The fight against doping is a challenging task. Owing to the complexity of the doping phenomenon, simultaneous consideration of physiological, medical, pharmacological, psychological, ethical and systemic factors  is required in order to be successful in this endeavour. The need for effective deterrence policy is underscored by the fact that the problem of performance enhancements has spread beyond the elite athlete population. It is well documented that groups other than competitive athletes are at risk of using doping agents, especially steroids [2–5]. Furthermore, medical enhancement of non-sport performance (i.e. quality of life, appearance) appears to be widely acceptable among non-athlete population [6–8].
For this this paper, the term 'doping' is used as the employment of prohibited means to enhance performance, with the intention to gain competitive advantage over the opponent. This definition incorporates the key elements of the previously used definitions, such as artificial stimulation  and intention to gain advantage , and it is also congruent with the current official definition . Doping may be done by taking prohibited (banned) performance enhancing drugs (PEDs) or using banned methods. Using agents to mask the presence of PEDs, physical manipulation and tampering with the test samples, non-therapeutic gene manipulation resulting in enhanced sport performance and non-cooperation of an athlete are also considered doping. The list of prohibited substances is published by the World Anti-Doping Agency (WADA) and updated yearly . The WADA operates a Therapeutic Use Exemption scheme to allow athletes to take prohibited substances if they have an illness or medical condition that requires medication otherwise on the Prohibited List. Using supplements that are not on the Prohibited List does not constitute doping even if they have a performance enhancing effect (e.g. caffeine, creatine, protein).
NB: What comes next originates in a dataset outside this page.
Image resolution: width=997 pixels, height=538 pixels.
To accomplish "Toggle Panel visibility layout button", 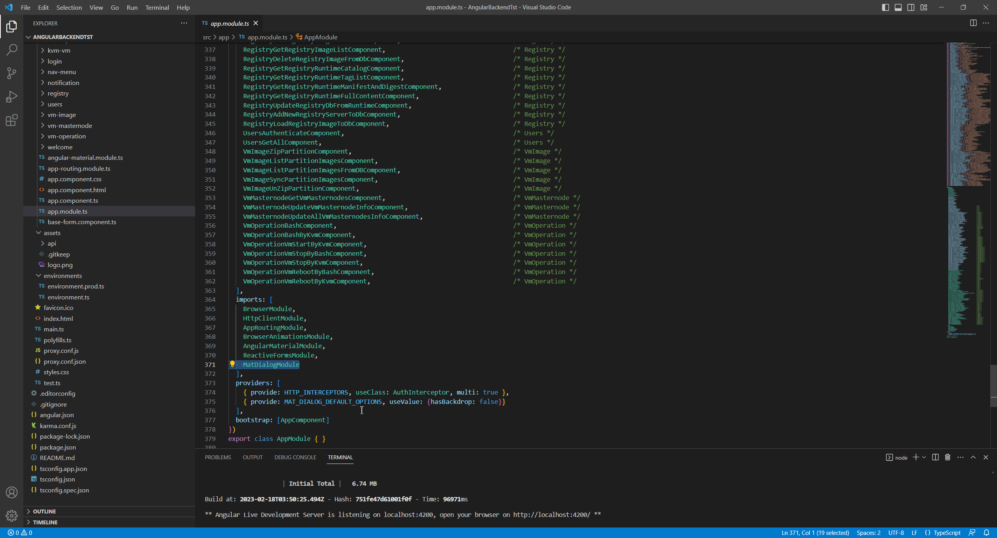I will coord(898,7).
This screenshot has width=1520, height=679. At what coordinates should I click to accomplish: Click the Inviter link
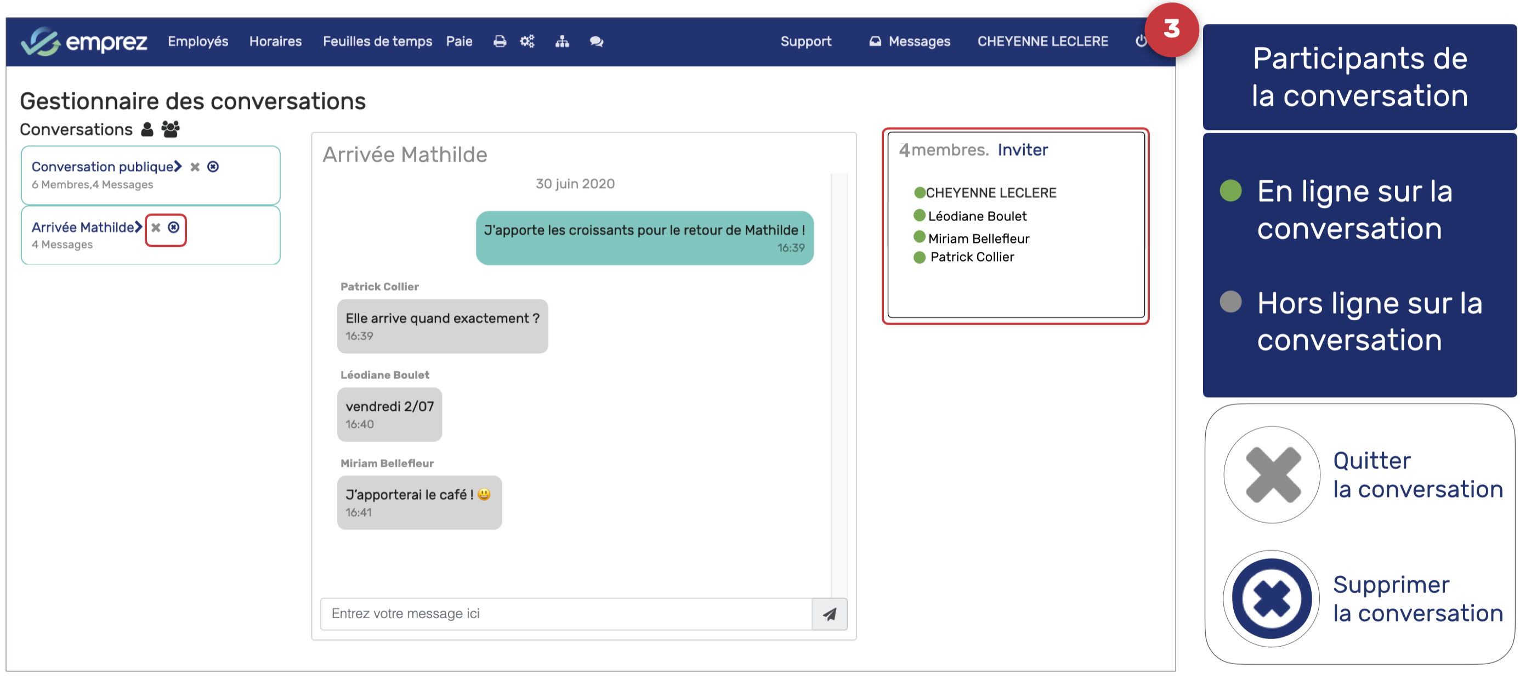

Recreational drugs (also called social drugs) are psychoactive drugs used for recreational purposes rather than for work, medical or spiritual purpose, although some recreational drugs (e.g. marijuana, hasish, heroin, amphetamine, ephedrine) are on the List of Prohibited Substances if they the concentration in urine exceeds a specified level and/or were taken during competition.
The doping phenomenon
Despite the fact that doping is not a new phenomenon in sport, enhancing performance through artificial means has only been banned since the 1960s. Doping as a potential danger to the modern Olympic movement was recognized in the '50s and officially acknowledged ten years later by the creation of a list of banned substances. After an agonizing period over athletes' amateur status, performance enhancing drugs have taken over as the major basis for tension and concern within the Olympic movement since 1972 . Researchers seem to agree that doping is unwelcome in sport. However, opinions are divided between doping being a serious deviance one must fight against and doping as undesirable but unavoidable consequence of the institutionalized sport. Notably, the reason behind banning doping initially was the growing concern about athletes' health . Doping only became established as unethical after that point.
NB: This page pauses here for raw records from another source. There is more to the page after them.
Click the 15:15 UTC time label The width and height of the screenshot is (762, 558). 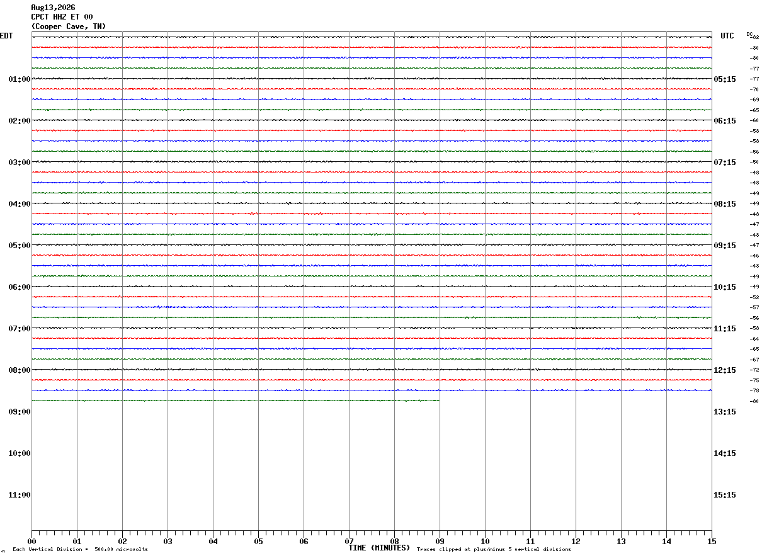pyautogui.click(x=724, y=495)
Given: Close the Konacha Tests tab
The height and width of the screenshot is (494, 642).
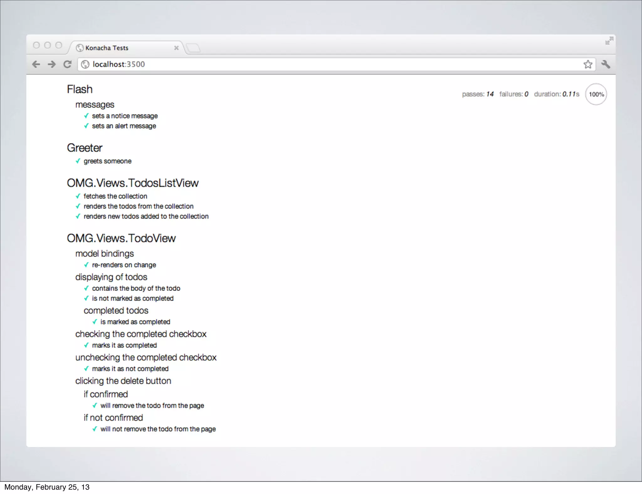Looking at the screenshot, I should [x=176, y=48].

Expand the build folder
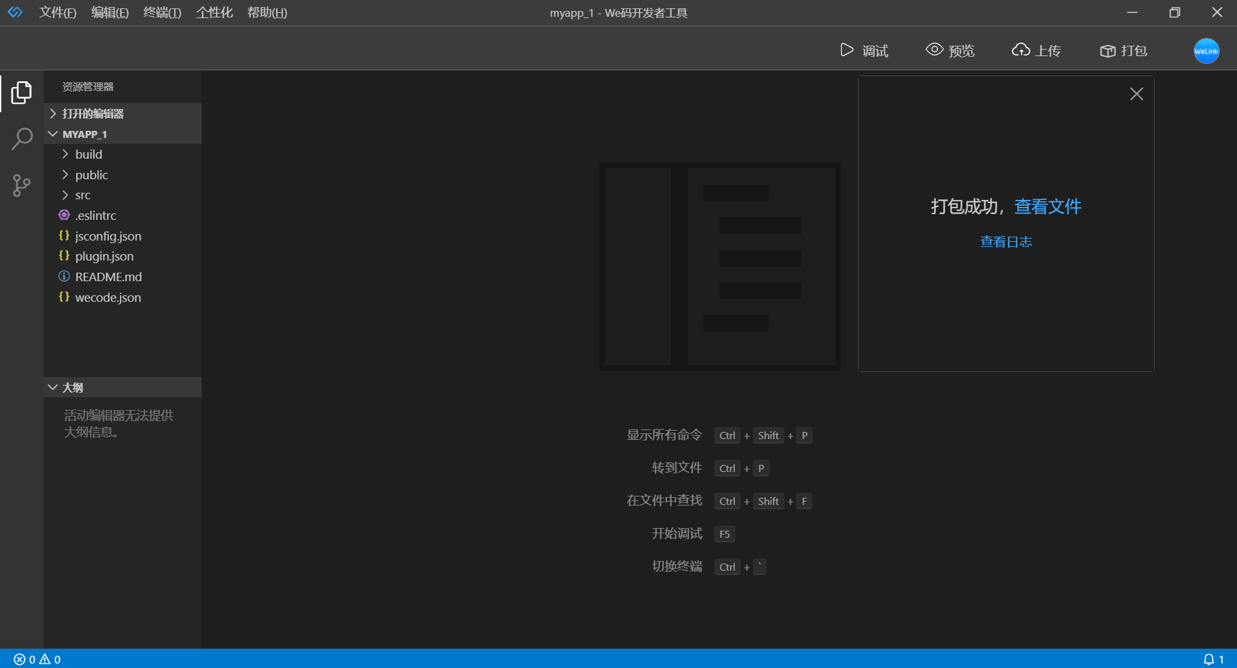click(88, 154)
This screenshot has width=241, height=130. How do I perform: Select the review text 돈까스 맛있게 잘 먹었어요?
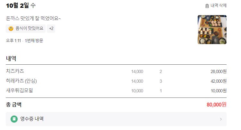tap(33, 18)
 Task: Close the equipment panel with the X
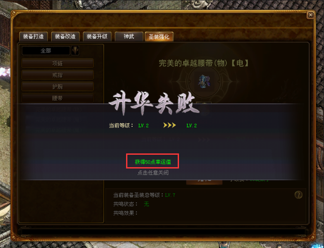coord(311,15)
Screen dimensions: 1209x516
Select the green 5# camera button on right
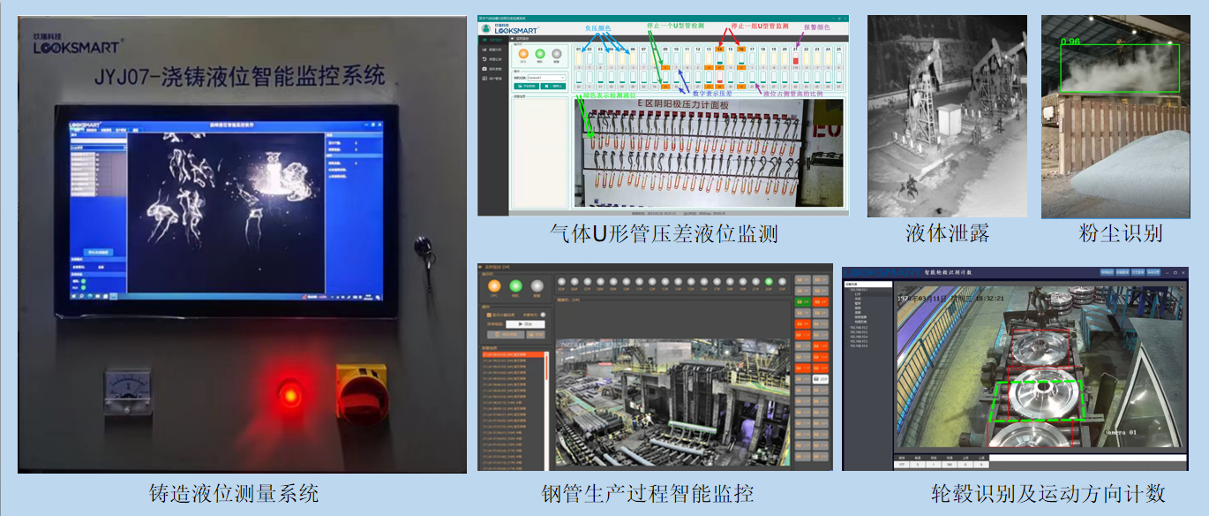(801, 302)
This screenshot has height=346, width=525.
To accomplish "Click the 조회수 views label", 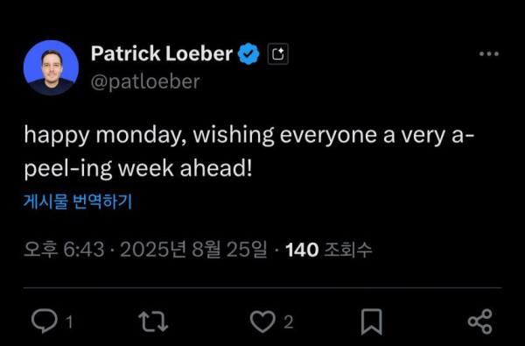I will click(348, 250).
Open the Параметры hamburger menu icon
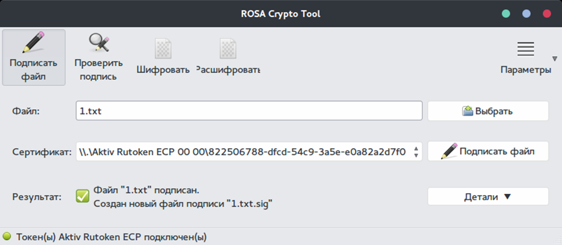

Doping incidents infesting high prestige sport events such as the 1998 Tour de France, which was dubbed as the 'Tour of Shame'  or the 2004 Athens Olympic Games with a sudden double number of positive cases ; and the reaction to them (i.e. establishing national anti-doping agencies) indicate that these events may only be the tip of the iceberg. Whilst the adverse analytical findings (positive results) in tests conducted by the World Anti Doping Agency (WADA) remain low around 2% , other occassions have revealed an elevated level of substance use. For example, the presence of some kind of drug or supplement was evidenced in 45% of the athletes who participated and were tested in the Tour de France 2000 . However, the problem seems to be rooted more deeply. The litereature supports the assumption that the consideration of and actual use of doping starts well before the athlete reaches his/her best career years as the prevalence of doping, particularly the use of anabolic steroids, is well documented among adolescents [18–21] and even among pre-adolescent athletes where a steady increase in doping use was observed over the period of four years from age 11 to 15 .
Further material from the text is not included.